ON conditions are evaluated during the join: unmatched left rows still appear with NULLs. WHERE runs after the join, so it filters out any row where the right column is NULL — eliminating the exact rows LEFT JOIN was meant to preserve.

Anti-Join: Finding Rows With No Match

LEFT JOIN combined with an IS NULL check on a right-table column is a standard way to find missing related records:

SELECT c.name
FROM customers c
LEFT JOIN orders o ON o.customer_id = c.id
WHERE o.id IS NULL;

This returns only Ben — the customer with zero orders. The pattern works because o.id is NULL only for unmatched left rows. NOT EXISTS achieves the same result and can be clearer when no right-table columns are needed in the output.

LEFT JOIN vs INNER JOIN

LEFT JOININNER JOIN
All left rows, NULLs for unmatched right columnsOnly rows that match on both sides
Row count ≥ left-table row countRow count ≤ smaller table’s row count
Use when unmatched rows carry meaning (reports, completeness checks)Use when every result row must have valid data from both tables

Rule: start with LEFT JOIN when preserving all left rows matters. Switch to INNER JOIN when unmatched rows are irrelevant or invalid.

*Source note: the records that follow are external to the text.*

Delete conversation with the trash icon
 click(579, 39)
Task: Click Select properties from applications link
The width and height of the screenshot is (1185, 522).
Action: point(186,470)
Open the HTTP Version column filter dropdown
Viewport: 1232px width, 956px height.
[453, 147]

Common Mistakes With SQL LEFT JOIN

Row multiplication in one-to-many joins

LEFT JOIN produces one output row per matching pair. If one customer has ten orders, that customer appears ten times. Aggregating without accounting for this inflates totals.

-- Wrong: counts order rows, not customers
SELECT COUNT(*) FROM customers c
LEFT JOIN orders o ON o.customer_id = c.id;

-- Right: count distinct customers
SELECT COUNT(DISTINCT c.id) FROM customers c
LEFT JOIN orders o ON o.customer_id = c.id;

Using SELECT * with joins

SELECT * in a join query returns duplicate column names (both c.id and o.id), which causes confusion in application code. Always list the columns you need.

Performance Notes

Index the join key on the right table (orders.customer_id) so the engine can probe for matches instead of scanning. For large right tables where only a subset of rows is relevant, pre-filter with a subquery or move the filter into the ON clause — not WHERE — to reduce the join work while keeping LEFT JOIN semantics intact.

FAQ

What is the difference between LEFT JOIN and LEFT OUTER JOIN?

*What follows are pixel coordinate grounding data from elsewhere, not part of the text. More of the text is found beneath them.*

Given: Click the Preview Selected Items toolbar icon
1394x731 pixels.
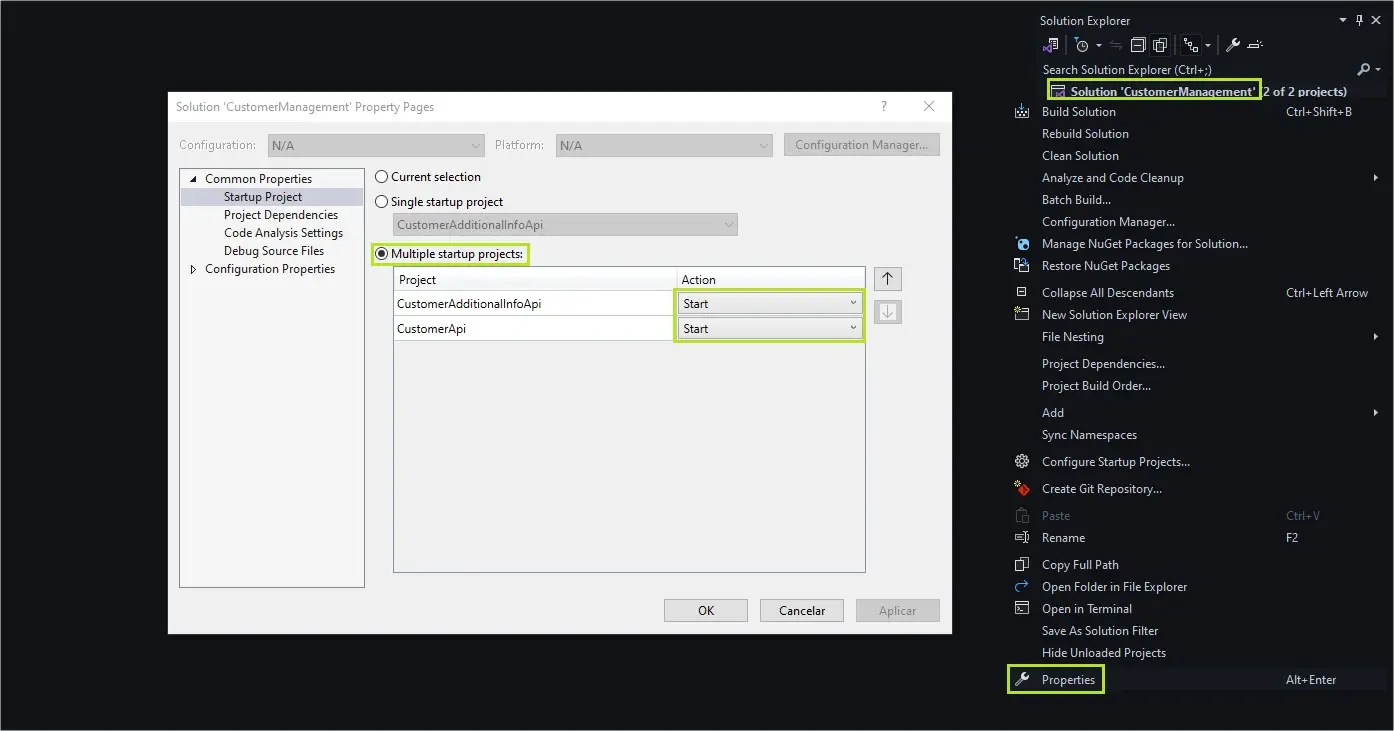Looking at the screenshot, I should click(x=1256, y=45).
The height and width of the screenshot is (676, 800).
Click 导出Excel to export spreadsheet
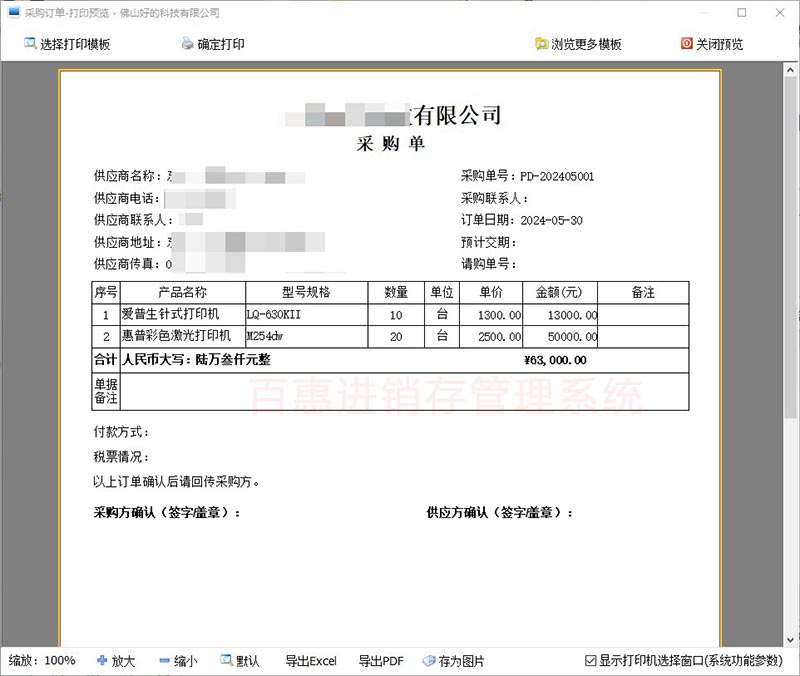(x=310, y=661)
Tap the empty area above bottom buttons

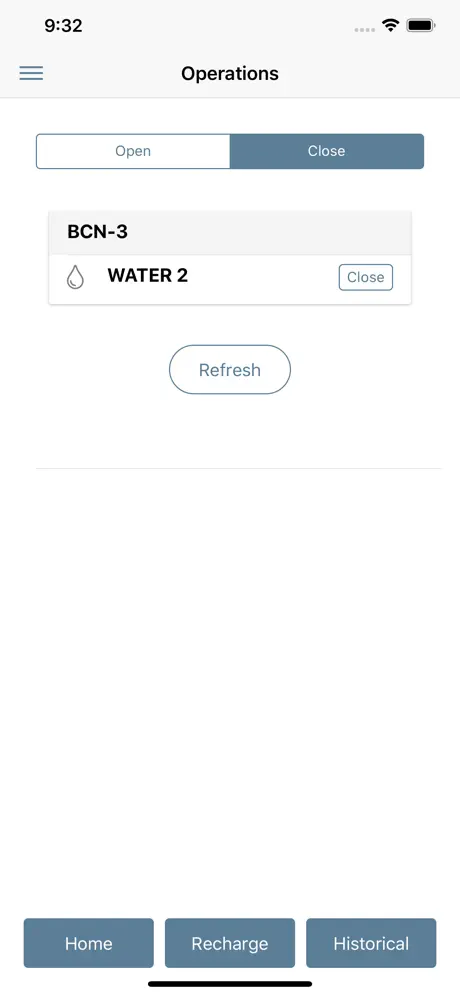pyautogui.click(x=230, y=692)

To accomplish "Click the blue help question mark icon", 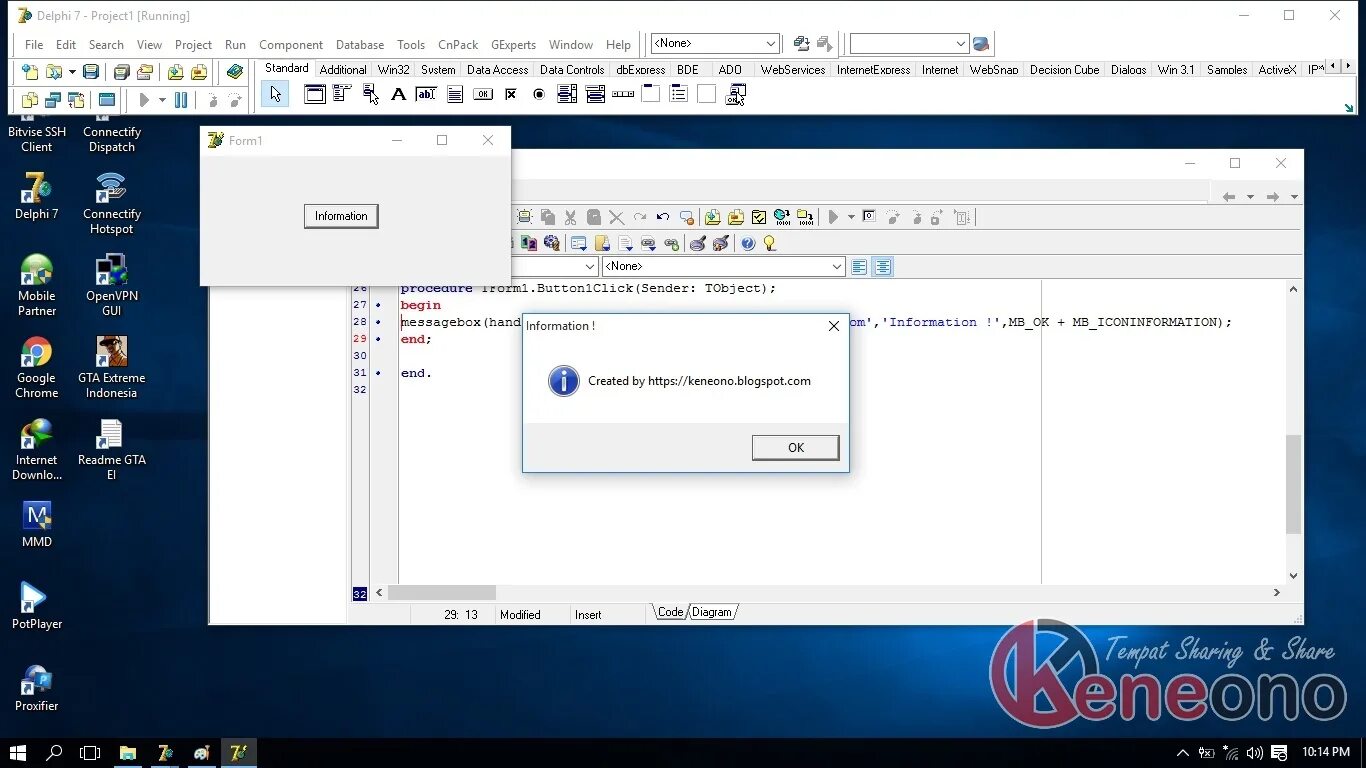I will tap(747, 243).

None. LEFT JOIN and LEFT OUTER JOIN are synonyms defined by the SQL standard. Every major database (PostgreSQL, MySQL, SQLite, SQL Server, Oracle) treats them identically. Most developers omit OUTER for brevity.

Why does my LEFT JOIN return fewer rows after adding a WHERE clause?

A WHERE filter on a right-table column eliminates NULL-extended rows, turning the LEFT JOIN into an effective INNER JOIN. Move the condition into the ON clause to keep unmatched left rows in the result.

When should I use LEFT JOIN instead of INNER JOIN?

Use LEFT JOIN when the left-side rows must appear in output regardless of matches — completeness reports, missing-data checks, and optional enrichment. Use INNER JOIN when only matched rows are valid and unmatched rows should be excluded.